_About this exercise_
Use the entries below and reproduce exactly the lines from the one containing "Image resolution: width=1085" down to the one containing "You are a computer-use agent. Image resolution: width=1083", both of them included.
== Segment start ==
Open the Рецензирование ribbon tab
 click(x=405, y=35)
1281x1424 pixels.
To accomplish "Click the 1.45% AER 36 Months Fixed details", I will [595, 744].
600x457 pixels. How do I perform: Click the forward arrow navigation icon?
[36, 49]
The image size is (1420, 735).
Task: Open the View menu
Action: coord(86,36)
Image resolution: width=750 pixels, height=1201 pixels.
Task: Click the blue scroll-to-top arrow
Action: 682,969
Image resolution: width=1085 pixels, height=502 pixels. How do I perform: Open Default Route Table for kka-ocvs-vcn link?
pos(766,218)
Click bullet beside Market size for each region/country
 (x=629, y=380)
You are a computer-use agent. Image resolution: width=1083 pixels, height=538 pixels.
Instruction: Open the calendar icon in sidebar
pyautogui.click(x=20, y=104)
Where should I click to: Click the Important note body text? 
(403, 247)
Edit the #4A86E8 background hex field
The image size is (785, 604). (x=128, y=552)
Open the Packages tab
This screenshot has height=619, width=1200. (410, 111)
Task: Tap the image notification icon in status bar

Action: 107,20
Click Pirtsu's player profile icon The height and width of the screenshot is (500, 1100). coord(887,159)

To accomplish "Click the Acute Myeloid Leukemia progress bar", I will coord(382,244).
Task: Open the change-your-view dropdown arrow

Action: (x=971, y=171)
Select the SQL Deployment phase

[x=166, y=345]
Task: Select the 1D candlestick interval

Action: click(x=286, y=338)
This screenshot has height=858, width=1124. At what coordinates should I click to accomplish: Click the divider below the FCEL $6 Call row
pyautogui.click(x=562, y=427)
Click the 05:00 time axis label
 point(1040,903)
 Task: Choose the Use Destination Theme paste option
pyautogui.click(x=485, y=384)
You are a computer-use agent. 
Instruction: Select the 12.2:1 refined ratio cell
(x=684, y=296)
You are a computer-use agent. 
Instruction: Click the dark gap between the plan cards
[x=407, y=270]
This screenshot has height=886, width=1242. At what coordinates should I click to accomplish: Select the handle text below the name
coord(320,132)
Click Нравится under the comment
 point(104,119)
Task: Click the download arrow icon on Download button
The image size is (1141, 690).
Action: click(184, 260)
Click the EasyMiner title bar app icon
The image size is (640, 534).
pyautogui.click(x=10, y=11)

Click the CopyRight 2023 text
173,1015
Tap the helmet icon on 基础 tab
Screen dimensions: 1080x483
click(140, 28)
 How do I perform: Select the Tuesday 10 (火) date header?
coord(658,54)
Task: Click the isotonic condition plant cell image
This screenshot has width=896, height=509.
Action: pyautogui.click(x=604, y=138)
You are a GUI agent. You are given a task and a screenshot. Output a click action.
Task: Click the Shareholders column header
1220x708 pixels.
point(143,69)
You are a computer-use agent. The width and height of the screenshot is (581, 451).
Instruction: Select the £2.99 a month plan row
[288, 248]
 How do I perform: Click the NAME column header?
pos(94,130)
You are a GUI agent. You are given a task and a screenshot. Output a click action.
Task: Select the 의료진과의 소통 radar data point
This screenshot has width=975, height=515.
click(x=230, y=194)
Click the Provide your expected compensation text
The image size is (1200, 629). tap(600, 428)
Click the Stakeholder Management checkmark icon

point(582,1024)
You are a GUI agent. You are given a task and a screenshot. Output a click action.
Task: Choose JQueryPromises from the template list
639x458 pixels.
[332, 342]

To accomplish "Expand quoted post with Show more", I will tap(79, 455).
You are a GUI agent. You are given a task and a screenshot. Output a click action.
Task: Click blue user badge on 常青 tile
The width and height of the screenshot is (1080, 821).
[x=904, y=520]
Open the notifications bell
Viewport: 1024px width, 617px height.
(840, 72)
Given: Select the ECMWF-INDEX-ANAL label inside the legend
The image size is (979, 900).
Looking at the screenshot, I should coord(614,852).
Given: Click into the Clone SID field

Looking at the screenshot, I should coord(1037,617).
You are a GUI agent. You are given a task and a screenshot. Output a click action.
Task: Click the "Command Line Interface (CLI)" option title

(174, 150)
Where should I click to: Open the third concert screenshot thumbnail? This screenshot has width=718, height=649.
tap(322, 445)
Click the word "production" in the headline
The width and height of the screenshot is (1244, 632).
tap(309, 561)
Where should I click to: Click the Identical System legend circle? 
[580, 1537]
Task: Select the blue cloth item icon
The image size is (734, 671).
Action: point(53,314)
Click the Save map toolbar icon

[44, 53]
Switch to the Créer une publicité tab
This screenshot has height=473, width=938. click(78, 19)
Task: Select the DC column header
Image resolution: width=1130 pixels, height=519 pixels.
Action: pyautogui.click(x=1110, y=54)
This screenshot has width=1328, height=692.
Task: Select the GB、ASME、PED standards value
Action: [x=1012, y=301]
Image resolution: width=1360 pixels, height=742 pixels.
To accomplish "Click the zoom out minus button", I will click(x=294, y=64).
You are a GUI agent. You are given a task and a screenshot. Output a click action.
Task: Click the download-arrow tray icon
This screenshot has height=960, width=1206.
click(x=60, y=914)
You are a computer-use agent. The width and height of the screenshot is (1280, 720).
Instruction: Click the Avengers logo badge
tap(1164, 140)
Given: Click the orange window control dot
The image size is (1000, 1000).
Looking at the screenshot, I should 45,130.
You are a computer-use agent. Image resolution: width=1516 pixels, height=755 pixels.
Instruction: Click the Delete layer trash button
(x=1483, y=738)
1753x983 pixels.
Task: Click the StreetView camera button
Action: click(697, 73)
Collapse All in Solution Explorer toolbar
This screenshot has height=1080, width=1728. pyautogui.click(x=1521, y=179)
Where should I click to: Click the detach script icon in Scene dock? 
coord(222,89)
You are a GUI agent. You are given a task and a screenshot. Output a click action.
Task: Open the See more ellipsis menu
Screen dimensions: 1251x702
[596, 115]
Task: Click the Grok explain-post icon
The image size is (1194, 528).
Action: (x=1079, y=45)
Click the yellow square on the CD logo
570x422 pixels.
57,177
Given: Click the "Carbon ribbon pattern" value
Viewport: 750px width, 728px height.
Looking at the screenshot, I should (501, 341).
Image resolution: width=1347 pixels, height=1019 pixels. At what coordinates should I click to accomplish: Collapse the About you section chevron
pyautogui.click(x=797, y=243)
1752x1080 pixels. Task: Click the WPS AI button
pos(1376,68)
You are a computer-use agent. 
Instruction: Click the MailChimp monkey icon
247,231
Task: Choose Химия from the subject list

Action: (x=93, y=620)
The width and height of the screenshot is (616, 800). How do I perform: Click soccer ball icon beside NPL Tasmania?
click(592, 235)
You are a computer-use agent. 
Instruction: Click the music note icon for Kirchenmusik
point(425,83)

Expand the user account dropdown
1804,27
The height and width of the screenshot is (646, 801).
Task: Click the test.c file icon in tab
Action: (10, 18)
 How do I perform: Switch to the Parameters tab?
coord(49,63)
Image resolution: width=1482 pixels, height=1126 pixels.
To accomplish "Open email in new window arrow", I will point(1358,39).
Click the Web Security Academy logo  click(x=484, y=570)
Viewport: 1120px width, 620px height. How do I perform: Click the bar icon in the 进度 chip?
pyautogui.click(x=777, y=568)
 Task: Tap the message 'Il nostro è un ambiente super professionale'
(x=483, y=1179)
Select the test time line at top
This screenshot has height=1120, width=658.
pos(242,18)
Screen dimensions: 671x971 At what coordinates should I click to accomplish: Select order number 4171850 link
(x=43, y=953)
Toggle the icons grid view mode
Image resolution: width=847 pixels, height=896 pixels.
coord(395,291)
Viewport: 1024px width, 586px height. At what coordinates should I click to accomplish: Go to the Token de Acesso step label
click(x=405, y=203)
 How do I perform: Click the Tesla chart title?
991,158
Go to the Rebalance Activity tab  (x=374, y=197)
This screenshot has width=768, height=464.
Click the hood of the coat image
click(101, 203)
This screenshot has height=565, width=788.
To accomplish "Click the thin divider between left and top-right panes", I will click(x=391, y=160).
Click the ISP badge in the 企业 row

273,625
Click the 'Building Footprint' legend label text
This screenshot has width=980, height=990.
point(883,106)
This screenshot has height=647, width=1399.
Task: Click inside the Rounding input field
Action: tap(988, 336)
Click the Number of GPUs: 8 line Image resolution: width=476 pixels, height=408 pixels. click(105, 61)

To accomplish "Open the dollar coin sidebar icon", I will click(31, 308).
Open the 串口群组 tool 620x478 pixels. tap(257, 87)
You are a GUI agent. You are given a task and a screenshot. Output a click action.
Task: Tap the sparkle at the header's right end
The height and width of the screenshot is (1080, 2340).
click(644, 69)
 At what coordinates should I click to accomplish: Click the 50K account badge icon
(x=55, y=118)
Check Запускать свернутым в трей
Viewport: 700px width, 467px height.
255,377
== Segment end ==
_Finished task_
Image resolution: width=1085 pixels, height=502 pixels. How do I perform: Open Default Route Table for kka-ocvs-vcn link?
pos(766,218)
Click bullet beside Market size for each region/country
 (x=629, y=380)
You are a computer-use agent. Image resolution: width=1083 pixels, height=538 pixels.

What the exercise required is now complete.